Matt Simon, who leads cannabis reform efforts throughout New England for the Marijuana Policy Project, the organization behind most of the country’s medical and recreational use cannabis laws, said he will continue to make the case that lawmakers’ concerns can best be dealt with through a tax-and-regulate system.
“All of the things the prohibitionists say they’re concerned about can best be addressed by a regulated system,” Simon told Cannabis Wire.

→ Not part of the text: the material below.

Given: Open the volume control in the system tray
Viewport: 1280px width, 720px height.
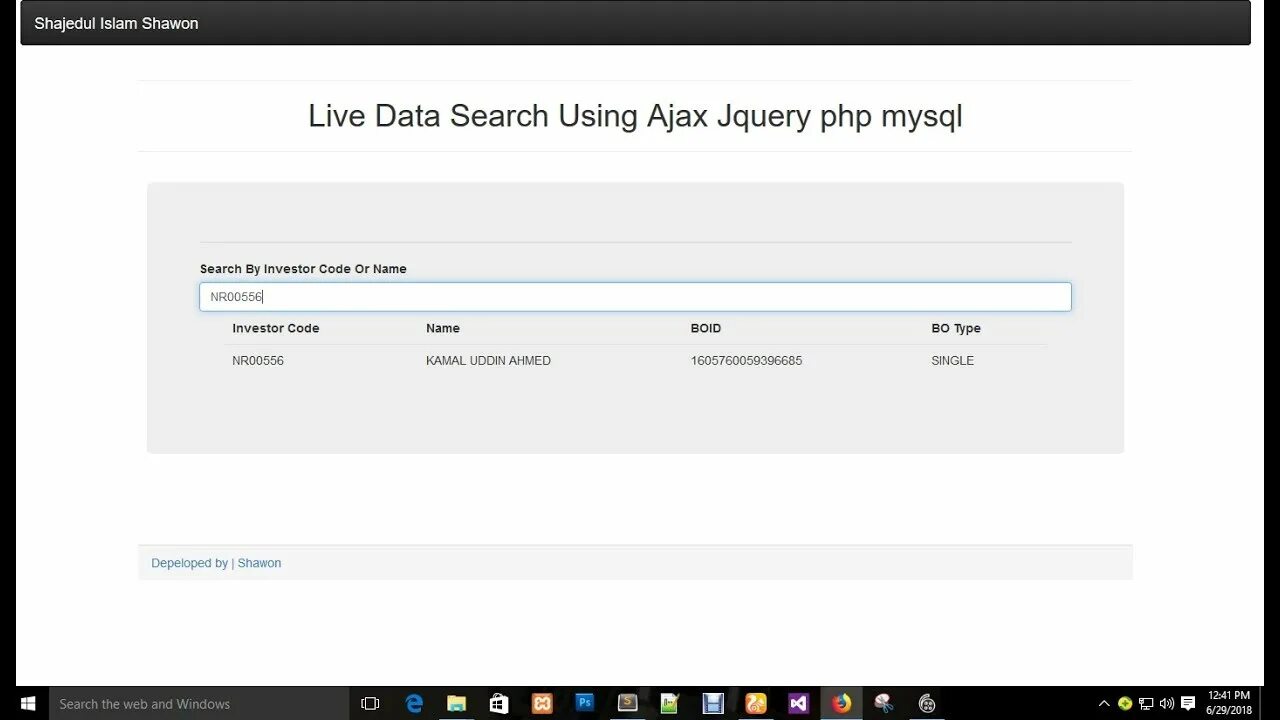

Grad said there might be a legislative push for a framework to tax and regulate cannabis in 2019, in part because many lawmakers will face re-election in November. The Republican House minority leader, Donald Turner, who has said he plans to run for lieutenant governor, has advocated for a tax-and-regulate system along with Vermont’s Progressive Party, an odd symmetry that speaks to both the new bipartisan nature of cannabis and the state’s politics.
Grad said she was initially unconvinced as she heard from proponents touting a massive tax haul as a way to push lawmakers on cannabis. She said as she and other Vermont lawmakers waded through hours of calls and testimonies from Colorado experts and regulators, Vermont legislators become more comfortable with cannabis. “It really hasn’t been the disaster that people had thought,” she said. A group of state officials also took a trip to Colorado on a fact-finding mission in 2015, after a state-commissioned RAND Corp. study that assessed cannabis was published.
Benning, a member of the state’s Marijuana Advisory Commission, said the broad perspectives of those appointed means that it’s difficult to predict where they will land on how to handle cannabis issues going forward. He said the commission is more likely to lay out possible scenarios and best practices for different forms of tax-and-regulate, than to single out one approach. Benning personally wants to set up a system that favors small entrepreneurs.
“In the end, I doubt you’re going to see much change at all,” Benning said. I think you’ll see people say this was much ado about nothing.”